Для того чтобы как можно лучше разобраться в психологии аббата Муре, Золя обложился грудами благочестивых сочинений. Мистическая сторона его романа питалась чтением работ испанских иезуитов и «Подражания Иисусу Христу». Он расспрашивал священника-расстригу о годах обучения в духовной семинарии. Наконец, много дней подряд он каждое утро ходил к мессе в маленькую церковь Сент-Мари-де-Батиньоль, где, сев в сторонке с молитвенником в руках, пристально следил за ходом богослужения и время от времени делал карандашные пометки на полях книги. Чтобы точнее описать растения в Параду, он рылся в словарях, посещал садоводческие выставки, призывал на помощь собственные воспоминания о пейзажах в окрестностях Экса…
Между тем семья переехала в том же Батиньоле на новую квартиру и теперь жила в хорошеньком домике под номером 21 по улице Сен-Жорж. [97] Это было двухэтажное буржуазное жилье: восемь комнат, кухня, чулан, подвал и красивый сад. Лето выдалось знойное. Золя то и дело поглядывал на свой газон и видел, как трава на нем разрастается до немыслимых размеров, превращая сад в джунгли.
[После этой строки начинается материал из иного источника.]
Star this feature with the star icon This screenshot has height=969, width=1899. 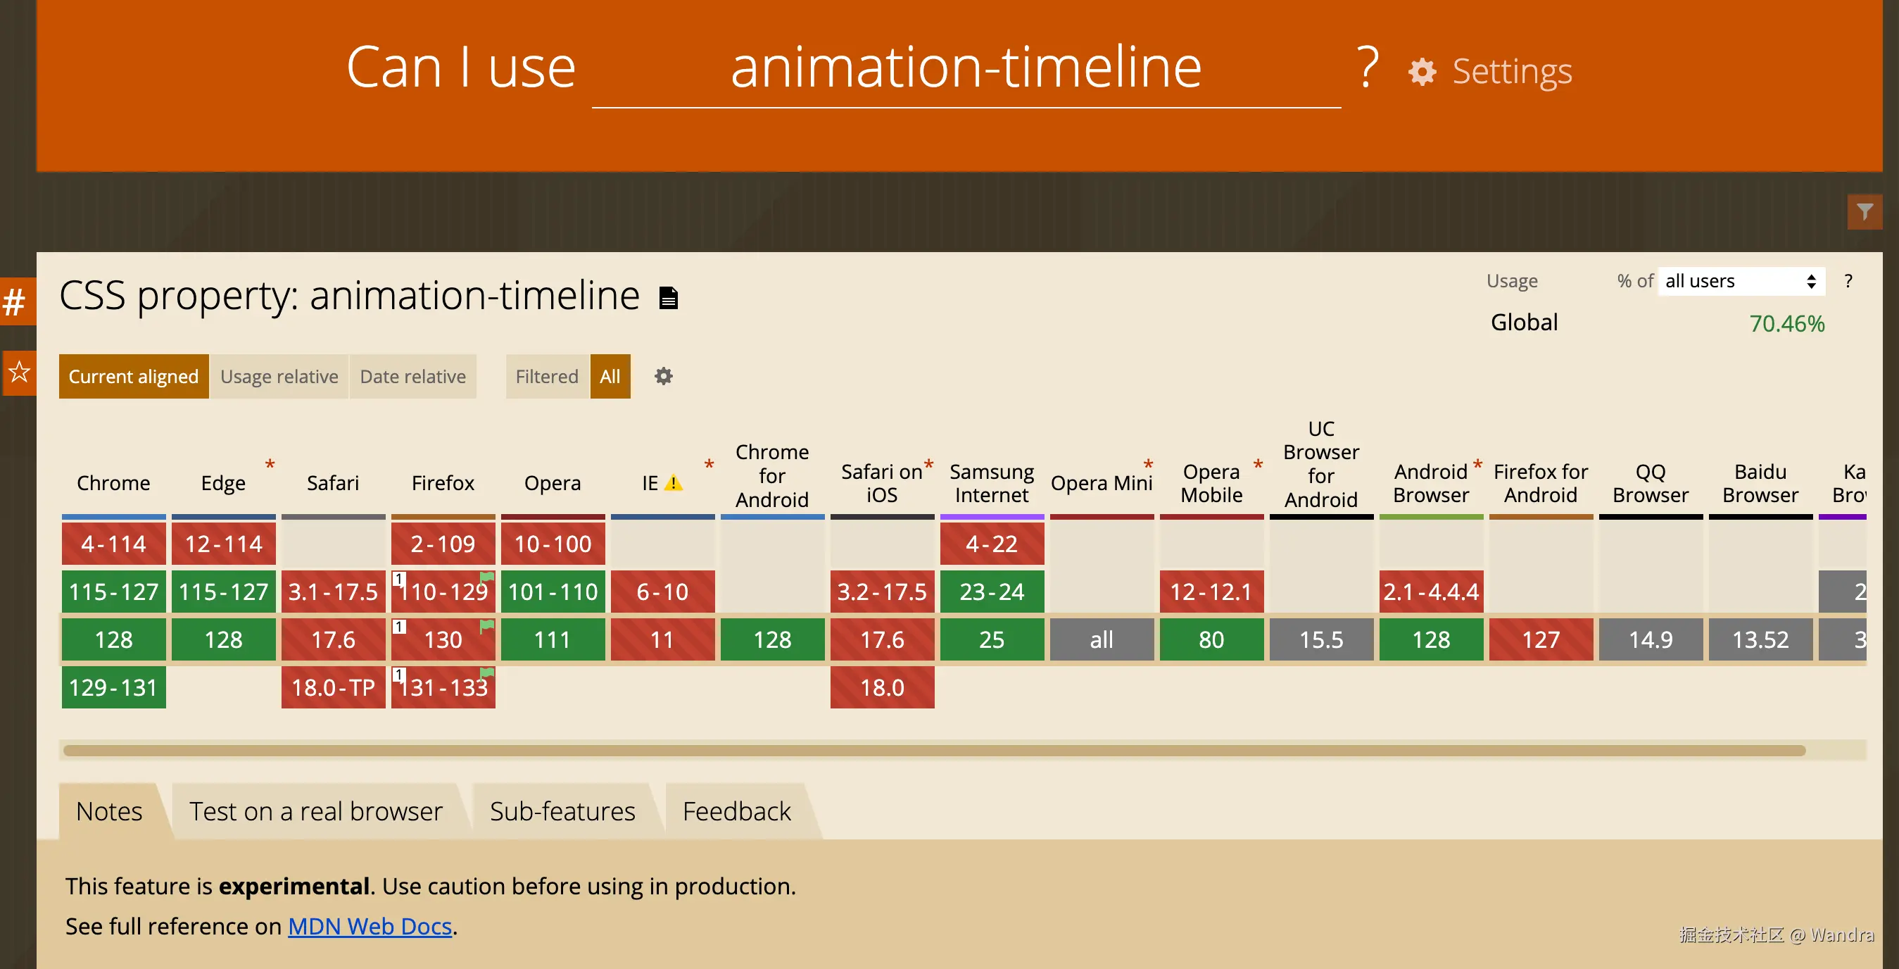[x=19, y=372]
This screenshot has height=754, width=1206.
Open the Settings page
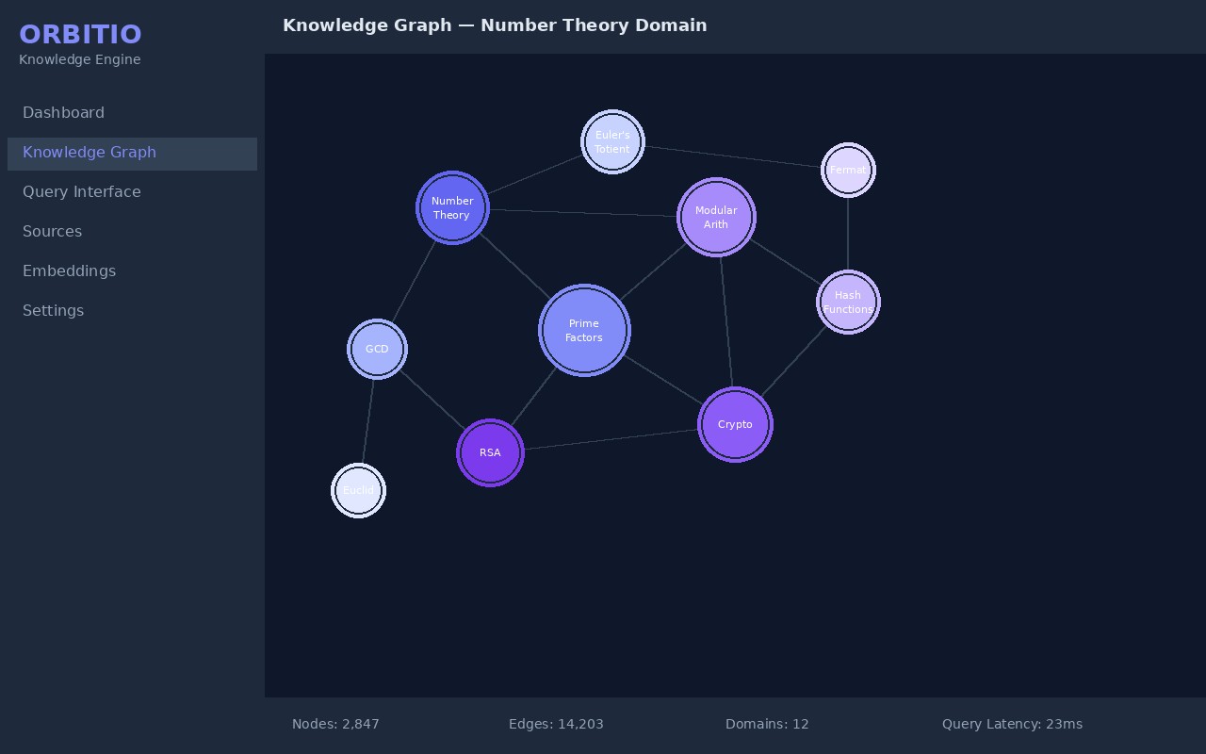point(53,310)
Прямо-таки Параду! Обливаясь потом и задыхаясь, с пылающей головой, он описывал деревья и цветы, а в их сени – юную неискушенную пару, открывающую для себя любовь с невинностью Адама и Евы. Через посредство этих персонажей он утверждал свою веру в природу, свое отрицание греха, свою восхищенную и милосердную нежность ко всему человеческому.
Золя возвращается к подобному, чисто языческому пониманию жизни в предисловии, которое пишет для сборника старых рассказов, озаглавленного «Новые сказки Нинон». «Ах, Нинон! Я ничего еще не сделал. Я плачу над этой горой исписанной бумаги; мне горестно оттого, что я не смог утолить свою жажду истинного; что великая природа ускользнула из моих слишком коротких рук. Я страстно желаю взять землю, сжать ее в объятиях, обладать ею, все видеть, все знать, все сказать. Я хотел бы поместить на лист бумаги все человечество, все существа, все вещи; создать произведение, которое было бы огромным ковчегом». И здесь же он признается: «Я скатился бы к тупому ремеслу, если бы в моей любви к силе не нашел утешения, которое дает непрерывная работа, прогоняющая любую усталость».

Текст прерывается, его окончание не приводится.